* DOCUMENT EXTRACT:
----------------------------------------

Introduce data schema to store raw tensors (#6919)

lucylq · web-flow · commit 19268dee3e9e · 2024-11-17T22:09:57.000-08:00
[executorch][serialization] Introduce data schema to store raw tensors Pull Request resolved: #6540 @imported-using-ghimport Differential Revision: [D65156641](https://our.internmc.facebook.com/intern/diff/D65156641/) ghstack-source-id: 253910001
diff --git a/extension/flat_tensor/README.md b/extension/flat_tensor/README.md
@@ -0,0 +1,6 @@
+## FlatTensor
+
+> [!IMPORTANT]
+> FlatTensor is still under development, and not ready to use.
+
+FlatTensor is a flatbuffer-based format for storing and loading tensors. The format provides a way to store tensors keyed by string.
diff --git a/extension/flat_tensor/flat_tensor.fbs b/extension/flat_tensor/flat_tensor.fbs
@@ -0,0 +1,75 @@
+// Schema for flatbuffer-serialized tensors.
+
+include "scalar_type.fbs";
+namespace flat_tensor;
+
+// Update after BC breaking changes.

----------------------------------------

* INFORMATION SHOWN:
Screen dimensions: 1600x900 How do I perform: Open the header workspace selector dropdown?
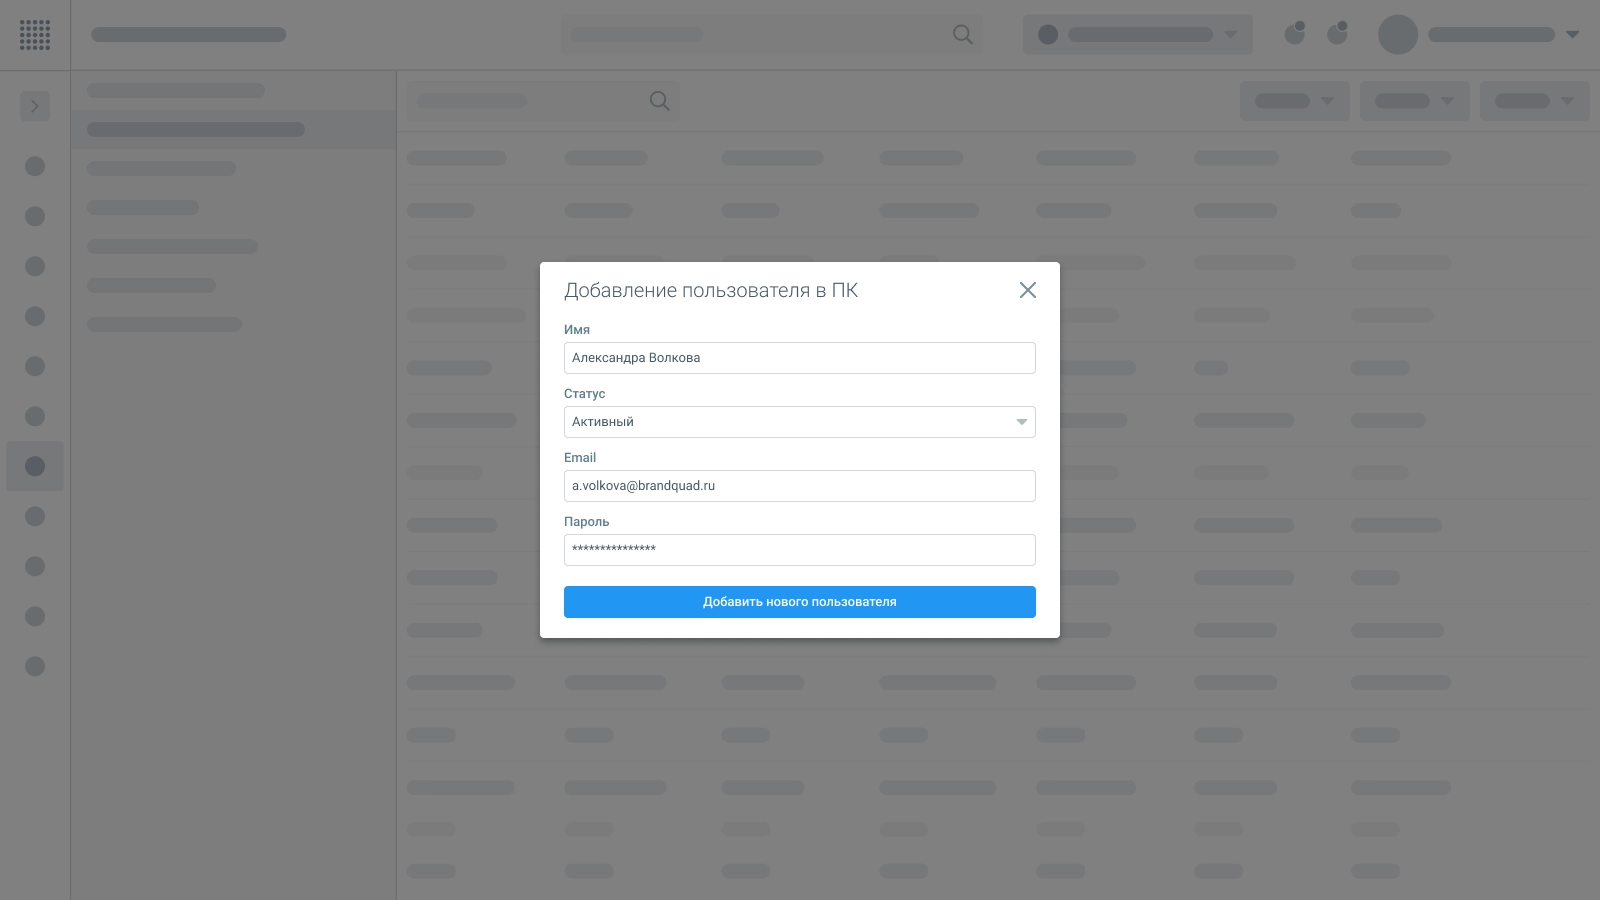pos(1137,35)
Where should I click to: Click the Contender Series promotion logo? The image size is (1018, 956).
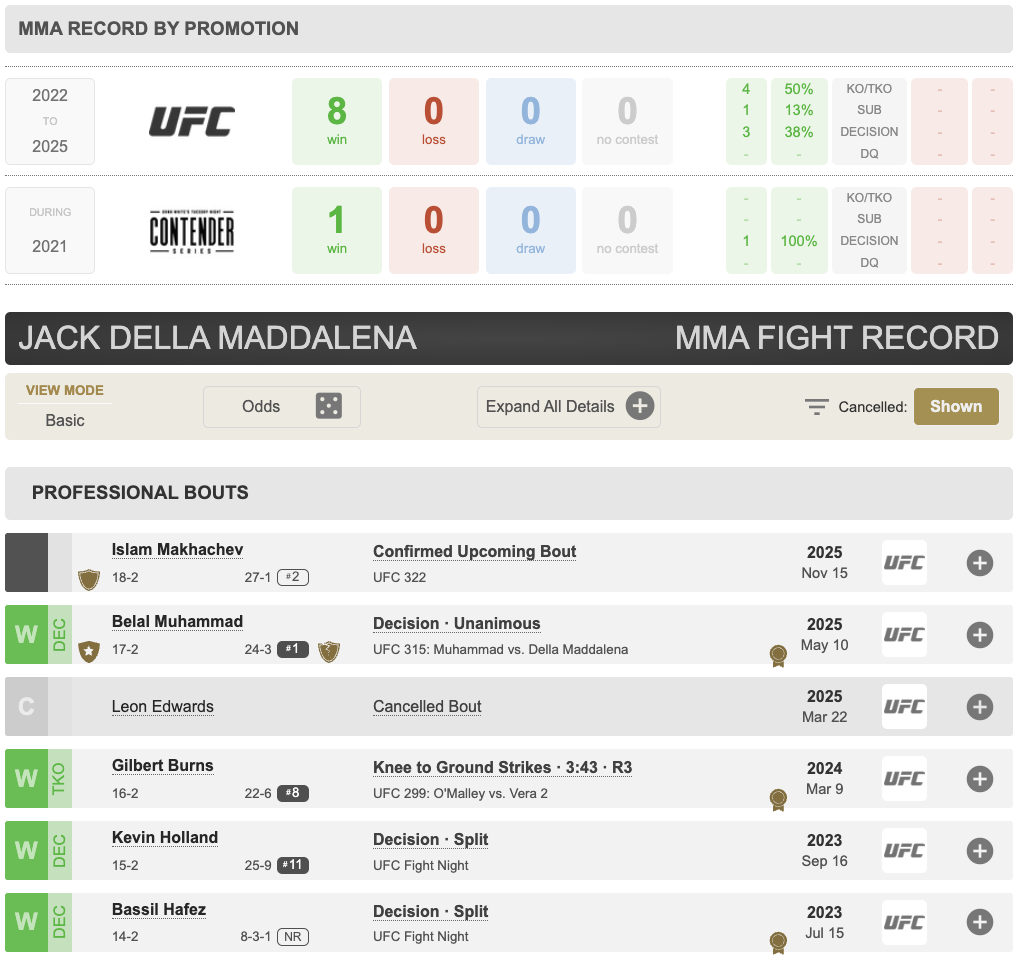[191, 232]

----------------------------------------

* WHAT IS BEING ASKED: Reproduce the FlatTensor commit text verbatim from "lucylq · web-flow" to "for flatbuffer-serialized tensors.".

* ANSWER TO THE TASK:
lucylq · web-flow · commit 19268dee3e9e · 2024-11-17T22:09:57.000-08:00
[executorch][serialization] Introduce data schema to store raw tensors Pull Request resolved: #6540 @imported-using-ghimport Differential Revision: [D65156641](https://our.internmc.facebook.com/intern/diff/D65156641/) ghstack-source-id: 253910001
diff --git a/extension/flat_tensor/README.md b/extension/flat_tensor/README.md
@@ -0,0 +1,6 @@
+## FlatTensor
+
+> [!IMPORTANT]
+> FlatTensor is still under development, and not ready to use.
+
+FlatTensor is a flatbuffer-based format for storing and loading tensors. The format provides a way to store tensors keyed by string.
diff --git a/extension/flat_tensor/flat_tensor.fbs b/extension/flat_tensor/flat_tensor.fbs
@@ -0,0 +1,75 @@
+// Schema for flatbuffer-serialized tensors.